However, the seeds of A. bidwillii are much larger, 5 to 6 cm (2.0 to 2.4 in) long and 2.5 to 3.5 cm (0.98 to 1.38 in) wide, than the seeds of A. mirabilis. ^[12] A. bidwillii also exhibits cryptocotylar hypogeal germination (the cotyledons are non-photosynthetic and remain in the shell on germination), while there is evidence that indicates that A. mirabilis and other extinct members of the section Bunya exhibited epigeal germination (the cotyledons are photosynthetic and expand above-ground). ^[12] In addition, no reliably identifiable fossils of members of the section Bunya have been recovered from Australia, the native range of A. bidwillii. ^[11] The only existing species of Araucaria in South America today are Araucaria angustifolia and Araucaria araucana . Both belong to the section Araucaria of the genus. ^[15] Setoguchi et al. (1998) have recommended that the extinct members of the section Bunya (which includes Araucaria sphaerocarpa of the United Kingdom) be treated as a separate group. ^[12]
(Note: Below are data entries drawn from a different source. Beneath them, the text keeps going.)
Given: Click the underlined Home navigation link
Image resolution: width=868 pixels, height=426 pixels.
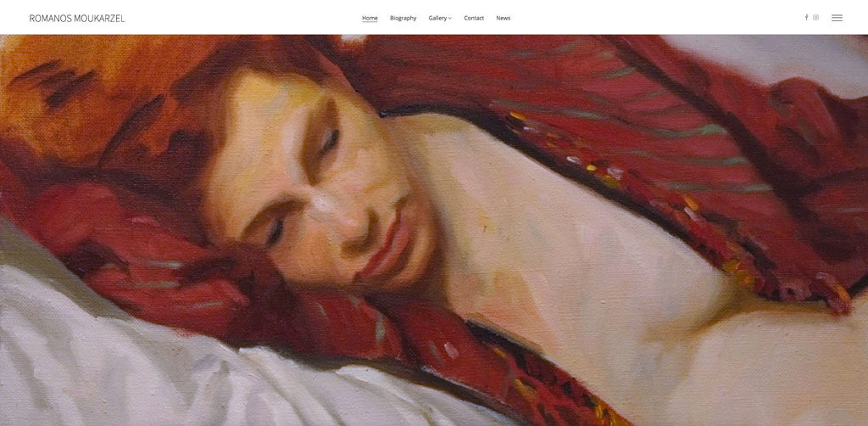Looking at the screenshot, I should click(x=370, y=18).
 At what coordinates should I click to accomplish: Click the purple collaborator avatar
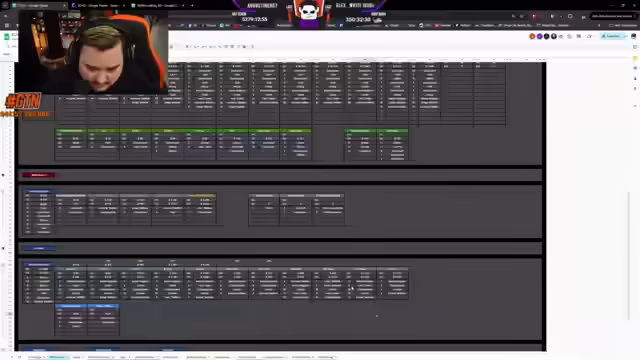(539, 36)
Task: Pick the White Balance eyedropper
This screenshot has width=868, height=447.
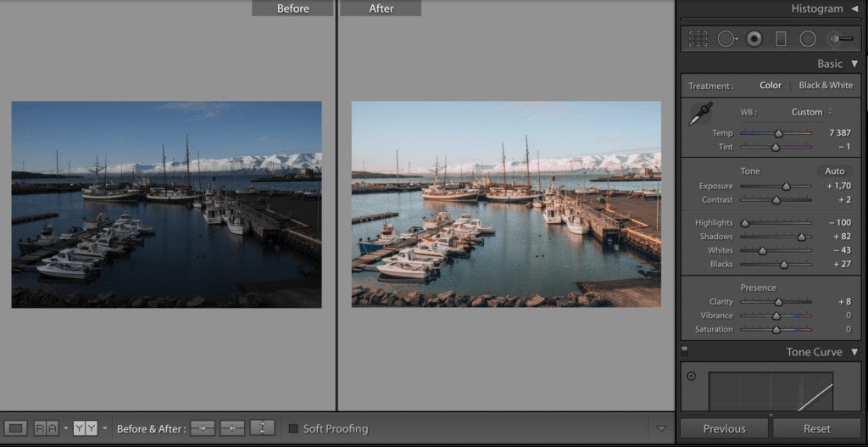Action: pyautogui.click(x=700, y=115)
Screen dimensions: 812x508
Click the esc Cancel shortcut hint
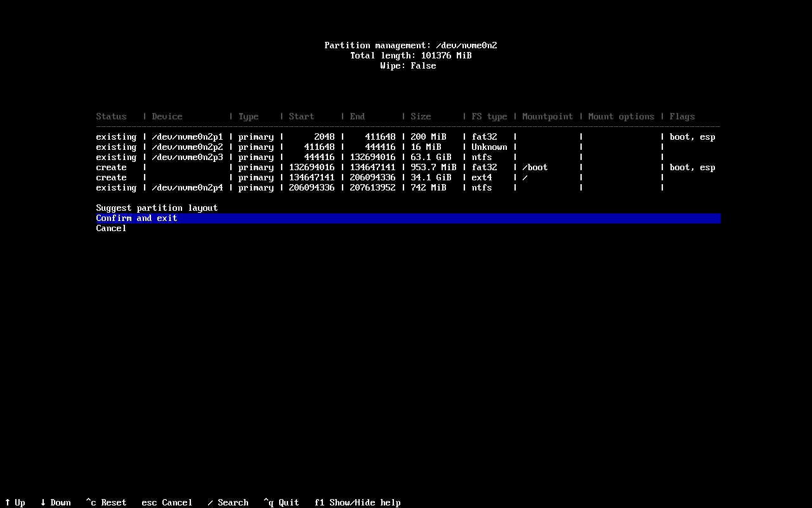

A. mirabilis is found in association with other conifers, including Pararaucaria patagonica (not to be confused with the synonym Proaraucaria patagonica of A. mirabilis), and Araucarites sanctaecrucis . ^{[3] [16]} P. patagonica is also known from cones. It has no living descendants and its closest living relatives appear to be members of the modern family Cupressaceae (cypresses). A. sanctaecrucis fossils consist of foliage and branches. ^[2]

The fossils of the putative bracket fungus Phellinites digiustoi are also found in the Cerro Cuadrado Petrified Forest. ^[3] The latter was initially believed to be the oldest known mushroom-forming fungus (Agaricomycetes). Later examinations now make it likely that P. digiustoi was, in fact, part of the periderm of the fossilized bark of A. mirabilis. ^[17]

It is believed that the long necks of sauropod dinosaurs may have evolved specifically for browsing the foliage of the typically very tall A. mirabilis and other Araucaria trees. The energy-rich Araucaria leaves required long digestion times and were low in protein. This and the global distribution of vast forests of Araucaria makes it likely that they were the primary food sources for adult sauropods during the Jurassic. Juveniles, however, which lacked the bulk of the adults and required larger amounts of proteins for growth, probably subsisted on other plants. ^[18]

A. mirabilis fossils have been found with damage resulting from beetle larvae. These beetles are believed to be the ancestors of the most ancient lineage of bark beetles in the weevil family (Curculionidae) - the members of the tribe Tomicini, which are still serious pests of conifers today. They were probably host-specific to members of the genus Araucaria since the Mesozoic. ^{[19] [20]} Modern A. bidwillii are also hosts to primitive weevils from the family Megalopodidae and leaf beetles from the family Nemonychidae. ^[21]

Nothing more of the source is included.